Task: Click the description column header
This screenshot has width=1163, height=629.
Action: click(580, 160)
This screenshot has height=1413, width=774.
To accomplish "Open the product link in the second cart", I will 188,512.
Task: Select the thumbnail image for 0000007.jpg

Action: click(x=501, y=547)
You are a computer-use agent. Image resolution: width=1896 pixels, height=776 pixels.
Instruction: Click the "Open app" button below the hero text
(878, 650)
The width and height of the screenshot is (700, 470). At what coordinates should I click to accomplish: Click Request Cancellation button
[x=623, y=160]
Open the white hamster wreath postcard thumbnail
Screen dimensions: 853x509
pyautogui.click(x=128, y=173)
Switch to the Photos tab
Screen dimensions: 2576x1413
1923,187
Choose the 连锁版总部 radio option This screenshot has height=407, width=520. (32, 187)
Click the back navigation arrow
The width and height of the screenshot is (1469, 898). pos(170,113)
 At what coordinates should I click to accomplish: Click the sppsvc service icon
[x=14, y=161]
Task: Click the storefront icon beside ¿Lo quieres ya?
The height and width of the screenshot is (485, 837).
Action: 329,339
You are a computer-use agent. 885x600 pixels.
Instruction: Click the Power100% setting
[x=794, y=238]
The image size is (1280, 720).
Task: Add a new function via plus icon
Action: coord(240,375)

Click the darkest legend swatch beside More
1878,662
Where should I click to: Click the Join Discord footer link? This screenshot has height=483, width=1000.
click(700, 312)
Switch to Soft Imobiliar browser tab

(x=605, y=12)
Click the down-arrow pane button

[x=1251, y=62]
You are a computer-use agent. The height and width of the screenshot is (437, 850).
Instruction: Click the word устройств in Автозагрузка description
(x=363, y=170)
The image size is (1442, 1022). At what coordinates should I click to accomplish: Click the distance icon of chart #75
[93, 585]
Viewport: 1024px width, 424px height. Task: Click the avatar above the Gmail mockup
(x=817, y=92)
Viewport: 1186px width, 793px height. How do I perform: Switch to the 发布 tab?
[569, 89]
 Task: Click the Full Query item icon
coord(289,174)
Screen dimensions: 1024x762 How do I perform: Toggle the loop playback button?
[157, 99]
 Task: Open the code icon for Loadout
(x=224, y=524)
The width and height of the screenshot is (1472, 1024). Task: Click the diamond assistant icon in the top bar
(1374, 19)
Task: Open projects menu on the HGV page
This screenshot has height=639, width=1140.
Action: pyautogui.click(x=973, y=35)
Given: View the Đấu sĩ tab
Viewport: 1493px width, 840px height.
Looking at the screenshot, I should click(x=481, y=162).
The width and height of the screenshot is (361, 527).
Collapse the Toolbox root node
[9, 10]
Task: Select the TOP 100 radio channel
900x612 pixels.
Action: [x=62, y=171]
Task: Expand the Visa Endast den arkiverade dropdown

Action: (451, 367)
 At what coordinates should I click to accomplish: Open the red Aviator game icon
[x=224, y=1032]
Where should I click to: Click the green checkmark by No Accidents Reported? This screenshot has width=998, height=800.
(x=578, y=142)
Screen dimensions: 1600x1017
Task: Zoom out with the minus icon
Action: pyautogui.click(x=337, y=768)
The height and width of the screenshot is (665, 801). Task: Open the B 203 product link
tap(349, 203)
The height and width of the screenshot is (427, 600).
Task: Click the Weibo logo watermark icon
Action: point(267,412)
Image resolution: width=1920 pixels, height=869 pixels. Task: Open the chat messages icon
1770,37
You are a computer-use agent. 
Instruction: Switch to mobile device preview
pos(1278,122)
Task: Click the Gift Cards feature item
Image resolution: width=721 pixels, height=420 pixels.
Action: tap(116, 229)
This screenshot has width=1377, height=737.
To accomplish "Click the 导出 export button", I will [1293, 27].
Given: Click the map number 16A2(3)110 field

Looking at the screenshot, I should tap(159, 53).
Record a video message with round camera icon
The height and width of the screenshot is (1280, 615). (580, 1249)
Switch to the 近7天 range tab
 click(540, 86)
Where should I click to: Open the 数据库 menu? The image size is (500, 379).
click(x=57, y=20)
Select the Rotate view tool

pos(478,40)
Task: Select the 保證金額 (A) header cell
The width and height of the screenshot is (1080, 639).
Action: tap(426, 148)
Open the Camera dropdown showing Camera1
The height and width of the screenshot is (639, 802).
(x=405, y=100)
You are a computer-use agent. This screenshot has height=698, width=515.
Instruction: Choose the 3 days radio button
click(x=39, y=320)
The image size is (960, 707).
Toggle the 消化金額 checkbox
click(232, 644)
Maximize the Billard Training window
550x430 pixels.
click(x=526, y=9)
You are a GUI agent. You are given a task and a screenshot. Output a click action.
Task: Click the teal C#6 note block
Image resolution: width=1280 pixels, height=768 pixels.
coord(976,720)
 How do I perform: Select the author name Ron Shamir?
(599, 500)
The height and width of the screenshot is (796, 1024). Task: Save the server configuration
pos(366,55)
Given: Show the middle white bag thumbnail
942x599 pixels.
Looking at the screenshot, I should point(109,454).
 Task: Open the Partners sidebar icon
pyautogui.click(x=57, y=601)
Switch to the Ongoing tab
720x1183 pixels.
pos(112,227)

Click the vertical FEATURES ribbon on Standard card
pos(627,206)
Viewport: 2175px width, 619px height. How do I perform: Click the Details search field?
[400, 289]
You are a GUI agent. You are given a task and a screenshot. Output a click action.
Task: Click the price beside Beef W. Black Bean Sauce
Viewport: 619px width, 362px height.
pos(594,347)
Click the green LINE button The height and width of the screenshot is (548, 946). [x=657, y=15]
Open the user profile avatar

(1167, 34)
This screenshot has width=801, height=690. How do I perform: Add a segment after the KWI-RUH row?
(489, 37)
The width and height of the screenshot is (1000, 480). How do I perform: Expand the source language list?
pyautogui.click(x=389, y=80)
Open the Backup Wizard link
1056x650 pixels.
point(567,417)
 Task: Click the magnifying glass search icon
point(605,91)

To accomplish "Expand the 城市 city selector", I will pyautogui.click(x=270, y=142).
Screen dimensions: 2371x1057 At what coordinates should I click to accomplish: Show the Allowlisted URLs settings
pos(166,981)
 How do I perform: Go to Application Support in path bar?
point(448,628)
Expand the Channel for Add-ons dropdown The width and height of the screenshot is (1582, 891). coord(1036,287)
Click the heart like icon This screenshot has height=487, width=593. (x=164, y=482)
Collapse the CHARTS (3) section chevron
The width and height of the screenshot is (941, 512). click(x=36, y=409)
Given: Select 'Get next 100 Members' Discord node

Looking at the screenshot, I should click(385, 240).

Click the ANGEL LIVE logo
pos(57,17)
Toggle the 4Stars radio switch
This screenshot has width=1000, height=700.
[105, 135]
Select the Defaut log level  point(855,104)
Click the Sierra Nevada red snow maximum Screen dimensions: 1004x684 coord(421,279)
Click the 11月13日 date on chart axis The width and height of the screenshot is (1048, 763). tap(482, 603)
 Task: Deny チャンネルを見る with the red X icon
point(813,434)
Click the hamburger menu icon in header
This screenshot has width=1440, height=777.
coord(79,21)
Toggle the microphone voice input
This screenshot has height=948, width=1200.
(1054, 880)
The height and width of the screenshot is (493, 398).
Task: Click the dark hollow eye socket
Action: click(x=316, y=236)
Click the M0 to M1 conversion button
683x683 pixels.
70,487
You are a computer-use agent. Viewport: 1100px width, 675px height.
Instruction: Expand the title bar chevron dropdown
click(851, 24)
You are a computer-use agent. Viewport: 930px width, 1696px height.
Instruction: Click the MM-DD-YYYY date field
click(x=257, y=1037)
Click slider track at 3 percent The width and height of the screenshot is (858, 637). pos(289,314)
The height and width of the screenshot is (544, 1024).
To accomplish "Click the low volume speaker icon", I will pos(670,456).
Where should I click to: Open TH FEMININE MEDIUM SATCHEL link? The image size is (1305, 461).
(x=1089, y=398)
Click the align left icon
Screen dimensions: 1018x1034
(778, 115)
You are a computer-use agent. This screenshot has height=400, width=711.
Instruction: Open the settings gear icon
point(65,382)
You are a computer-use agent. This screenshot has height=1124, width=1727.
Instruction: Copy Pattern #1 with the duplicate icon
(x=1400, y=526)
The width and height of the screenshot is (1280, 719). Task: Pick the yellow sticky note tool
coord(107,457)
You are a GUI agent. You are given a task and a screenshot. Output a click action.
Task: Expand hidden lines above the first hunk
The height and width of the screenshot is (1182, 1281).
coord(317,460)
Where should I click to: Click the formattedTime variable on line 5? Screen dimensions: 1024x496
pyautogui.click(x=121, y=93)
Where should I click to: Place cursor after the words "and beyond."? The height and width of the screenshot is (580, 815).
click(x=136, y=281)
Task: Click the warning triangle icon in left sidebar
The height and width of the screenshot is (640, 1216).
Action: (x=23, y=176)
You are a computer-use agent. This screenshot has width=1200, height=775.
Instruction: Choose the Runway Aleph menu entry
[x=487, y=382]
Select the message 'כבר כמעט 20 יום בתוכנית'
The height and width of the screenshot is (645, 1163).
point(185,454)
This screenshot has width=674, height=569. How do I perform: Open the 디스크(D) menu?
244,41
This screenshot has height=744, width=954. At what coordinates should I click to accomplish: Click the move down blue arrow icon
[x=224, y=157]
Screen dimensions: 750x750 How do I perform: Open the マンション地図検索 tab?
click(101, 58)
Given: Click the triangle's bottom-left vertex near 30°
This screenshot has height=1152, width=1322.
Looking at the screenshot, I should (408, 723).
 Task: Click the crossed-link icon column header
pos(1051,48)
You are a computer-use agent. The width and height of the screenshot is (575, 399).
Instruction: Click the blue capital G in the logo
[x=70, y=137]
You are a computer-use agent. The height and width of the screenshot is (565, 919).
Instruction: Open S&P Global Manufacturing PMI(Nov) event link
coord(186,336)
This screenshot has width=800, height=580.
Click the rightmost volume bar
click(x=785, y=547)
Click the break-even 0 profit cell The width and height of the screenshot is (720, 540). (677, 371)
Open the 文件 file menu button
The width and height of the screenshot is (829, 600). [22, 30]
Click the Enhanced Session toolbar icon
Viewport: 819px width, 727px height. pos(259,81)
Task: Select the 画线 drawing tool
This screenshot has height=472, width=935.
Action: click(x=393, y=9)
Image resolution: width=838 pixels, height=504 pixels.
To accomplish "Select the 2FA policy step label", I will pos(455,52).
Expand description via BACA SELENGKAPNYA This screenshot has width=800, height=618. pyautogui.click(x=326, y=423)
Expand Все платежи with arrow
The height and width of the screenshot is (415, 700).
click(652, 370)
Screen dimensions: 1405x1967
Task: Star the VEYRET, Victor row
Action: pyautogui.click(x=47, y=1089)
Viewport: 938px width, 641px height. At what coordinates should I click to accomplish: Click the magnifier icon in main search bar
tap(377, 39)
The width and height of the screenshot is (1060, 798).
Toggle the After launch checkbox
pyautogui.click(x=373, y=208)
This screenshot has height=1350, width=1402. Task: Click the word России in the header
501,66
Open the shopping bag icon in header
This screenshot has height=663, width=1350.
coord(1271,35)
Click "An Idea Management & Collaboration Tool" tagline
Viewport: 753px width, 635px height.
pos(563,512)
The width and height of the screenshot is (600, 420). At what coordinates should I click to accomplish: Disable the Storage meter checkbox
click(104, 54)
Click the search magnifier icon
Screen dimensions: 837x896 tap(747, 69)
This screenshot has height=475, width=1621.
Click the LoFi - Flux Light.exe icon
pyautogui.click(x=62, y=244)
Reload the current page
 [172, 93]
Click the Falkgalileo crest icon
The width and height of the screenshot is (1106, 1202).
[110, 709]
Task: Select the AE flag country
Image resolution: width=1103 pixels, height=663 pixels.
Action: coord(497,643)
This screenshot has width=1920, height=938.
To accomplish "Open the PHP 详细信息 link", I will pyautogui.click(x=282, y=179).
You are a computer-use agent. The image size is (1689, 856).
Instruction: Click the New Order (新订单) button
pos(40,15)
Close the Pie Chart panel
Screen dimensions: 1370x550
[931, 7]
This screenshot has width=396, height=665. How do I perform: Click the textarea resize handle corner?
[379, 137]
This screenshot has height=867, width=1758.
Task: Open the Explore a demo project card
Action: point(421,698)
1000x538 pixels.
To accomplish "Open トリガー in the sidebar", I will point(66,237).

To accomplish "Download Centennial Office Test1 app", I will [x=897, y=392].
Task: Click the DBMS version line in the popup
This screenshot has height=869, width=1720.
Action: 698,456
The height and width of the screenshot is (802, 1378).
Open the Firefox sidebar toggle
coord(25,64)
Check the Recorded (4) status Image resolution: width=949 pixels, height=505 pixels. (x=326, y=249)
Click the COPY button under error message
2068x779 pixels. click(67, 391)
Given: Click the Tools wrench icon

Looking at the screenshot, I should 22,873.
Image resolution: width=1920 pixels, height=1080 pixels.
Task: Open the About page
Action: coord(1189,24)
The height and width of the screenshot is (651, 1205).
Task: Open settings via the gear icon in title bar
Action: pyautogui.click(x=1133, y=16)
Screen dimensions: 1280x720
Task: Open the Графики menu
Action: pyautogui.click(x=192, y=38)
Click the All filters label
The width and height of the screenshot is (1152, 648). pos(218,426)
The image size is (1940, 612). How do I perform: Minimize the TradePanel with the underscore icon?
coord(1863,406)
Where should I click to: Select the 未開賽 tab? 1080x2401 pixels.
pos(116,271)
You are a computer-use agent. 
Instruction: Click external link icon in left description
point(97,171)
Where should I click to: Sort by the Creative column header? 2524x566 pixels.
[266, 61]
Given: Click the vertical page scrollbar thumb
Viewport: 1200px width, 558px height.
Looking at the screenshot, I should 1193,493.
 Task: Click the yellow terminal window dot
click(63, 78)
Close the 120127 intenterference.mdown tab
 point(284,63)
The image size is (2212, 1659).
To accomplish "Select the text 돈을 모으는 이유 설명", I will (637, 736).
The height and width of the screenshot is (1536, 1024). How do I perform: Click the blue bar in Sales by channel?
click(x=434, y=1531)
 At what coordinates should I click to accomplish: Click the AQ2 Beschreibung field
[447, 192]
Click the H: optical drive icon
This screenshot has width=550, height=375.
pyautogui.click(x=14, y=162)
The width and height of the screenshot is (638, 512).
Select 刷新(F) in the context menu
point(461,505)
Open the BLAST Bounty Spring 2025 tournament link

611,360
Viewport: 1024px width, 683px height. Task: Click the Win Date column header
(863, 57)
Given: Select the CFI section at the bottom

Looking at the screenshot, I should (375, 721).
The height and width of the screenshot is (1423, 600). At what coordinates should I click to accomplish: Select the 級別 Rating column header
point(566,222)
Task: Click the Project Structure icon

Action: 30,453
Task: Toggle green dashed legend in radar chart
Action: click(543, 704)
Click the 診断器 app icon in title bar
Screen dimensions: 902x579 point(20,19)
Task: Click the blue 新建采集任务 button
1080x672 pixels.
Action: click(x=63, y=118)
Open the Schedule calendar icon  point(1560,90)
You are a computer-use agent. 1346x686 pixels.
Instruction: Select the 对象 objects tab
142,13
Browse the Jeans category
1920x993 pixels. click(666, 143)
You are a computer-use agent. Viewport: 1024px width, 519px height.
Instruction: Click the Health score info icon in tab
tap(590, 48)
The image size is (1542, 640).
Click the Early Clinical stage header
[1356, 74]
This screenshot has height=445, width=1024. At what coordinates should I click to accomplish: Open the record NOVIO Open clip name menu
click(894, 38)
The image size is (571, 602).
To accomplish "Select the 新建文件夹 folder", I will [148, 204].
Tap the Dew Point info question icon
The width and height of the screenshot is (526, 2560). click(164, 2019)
......
(Exercise objective): Beginning with the first line above, could you copy every line exactly, up to and including the one with "is (437, 850)."?

(Exercise result):
Task: Click the description column header
This screenshot has width=1163, height=629.
Action: click(580, 160)
This screenshot has height=1413, width=774.
To accomplish "Open the product link in the second cart", I will 188,512.
Task: Select the thumbnail image for 0000007.jpg

Action: click(x=501, y=547)
You are a computer-use agent. Image resolution: width=1896 pixels, height=776 pixels.
Instruction: Click the "Open app" button below the hero text
(878, 650)
The width and height of the screenshot is (700, 470). At what coordinates should I click to accomplish: Click Request Cancellation button
[x=623, y=160]
Open the white hamster wreath postcard thumbnail
Screen dimensions: 853x509
pyautogui.click(x=128, y=173)
Switch to the Photos tab
Screen dimensions: 2576x1413
1923,187
Choose the 连锁版总部 radio option This screenshot has height=407, width=520. (32, 187)
Click the back navigation arrow
The width and height of the screenshot is (1469, 898). pos(170,113)
 At what coordinates should I click to accomplish: Click the sppsvc service icon
[x=14, y=161]
Task: Click the storefront icon beside ¿Lo quieres ya?
The height and width of the screenshot is (485, 837).
Action: 329,339
You are a computer-use agent. 885x600 pixels.
Instruction: Click the Power100% setting
[x=794, y=238]
The image size is (1280, 720).
Task: Add a new function via plus icon
Action: coord(240,375)

Click the darkest legend swatch beside More
1878,662
Where should I click to: Click the Join Discord footer link? This screenshot has height=483, width=1000.
click(700, 312)
Switch to Soft Imobiliar browser tab

(x=605, y=12)
Click the down-arrow pane button

[x=1251, y=62]
You are a computer-use agent. The height and width of the screenshot is (437, 850).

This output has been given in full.